▶ _Voci da elaborare_:

____

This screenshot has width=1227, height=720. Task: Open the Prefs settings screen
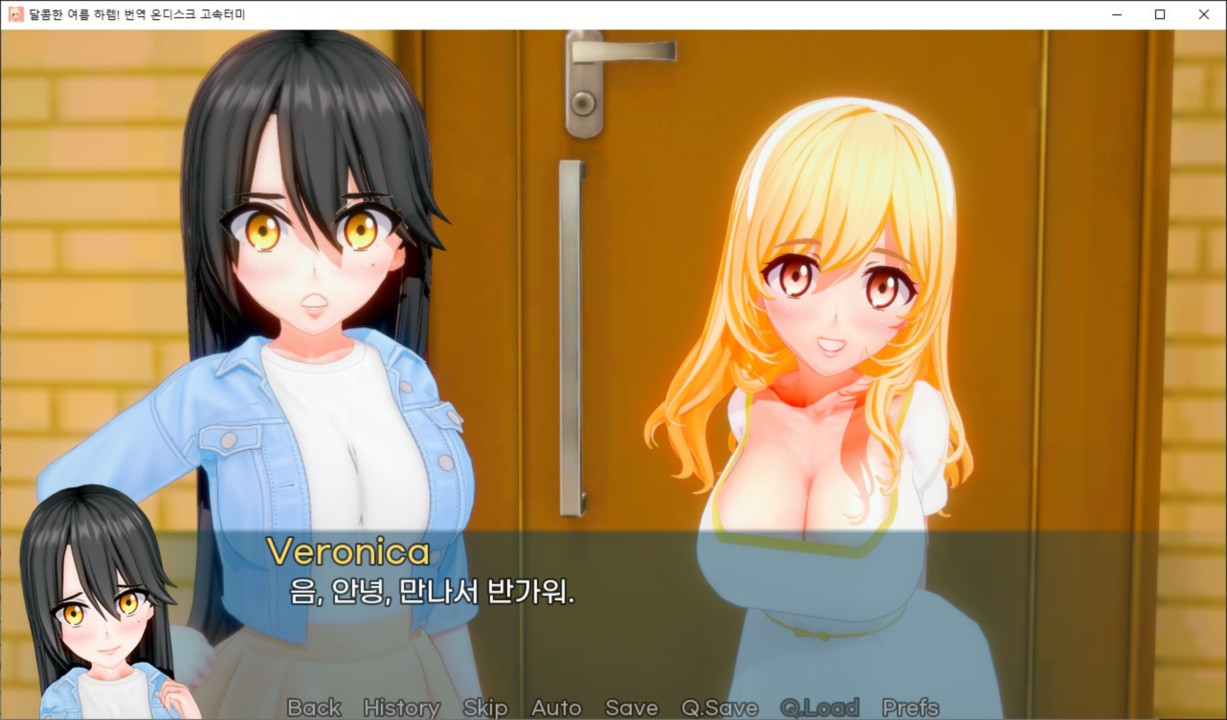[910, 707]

____

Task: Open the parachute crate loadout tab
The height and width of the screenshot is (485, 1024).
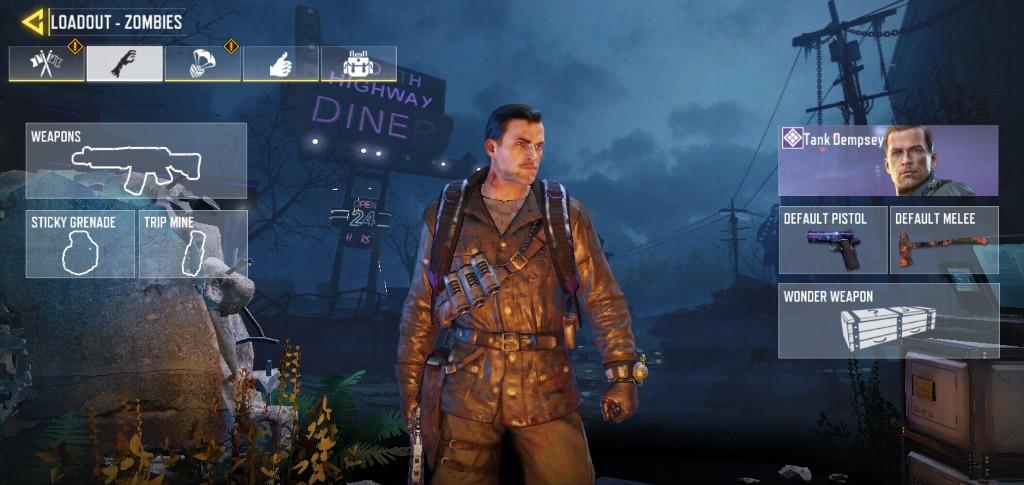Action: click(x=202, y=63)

____

▶ _Consegna_:
Riporta come elenco numerato le righe delle voci qui sopra, partendo da quella che contiene "Task: Open the parachute crate loadout tab" e fermandoti dopo quella che contiene "Action: click(x=202, y=63)", senza le righe vuote. Lascia fuori dalla risposta le immagini.

▶ _Risposta_:
1. Task: Open the parachute crate loadout tab
2. The height and width of the screenshot is (485, 1024).
3. Action: click(x=202, y=63)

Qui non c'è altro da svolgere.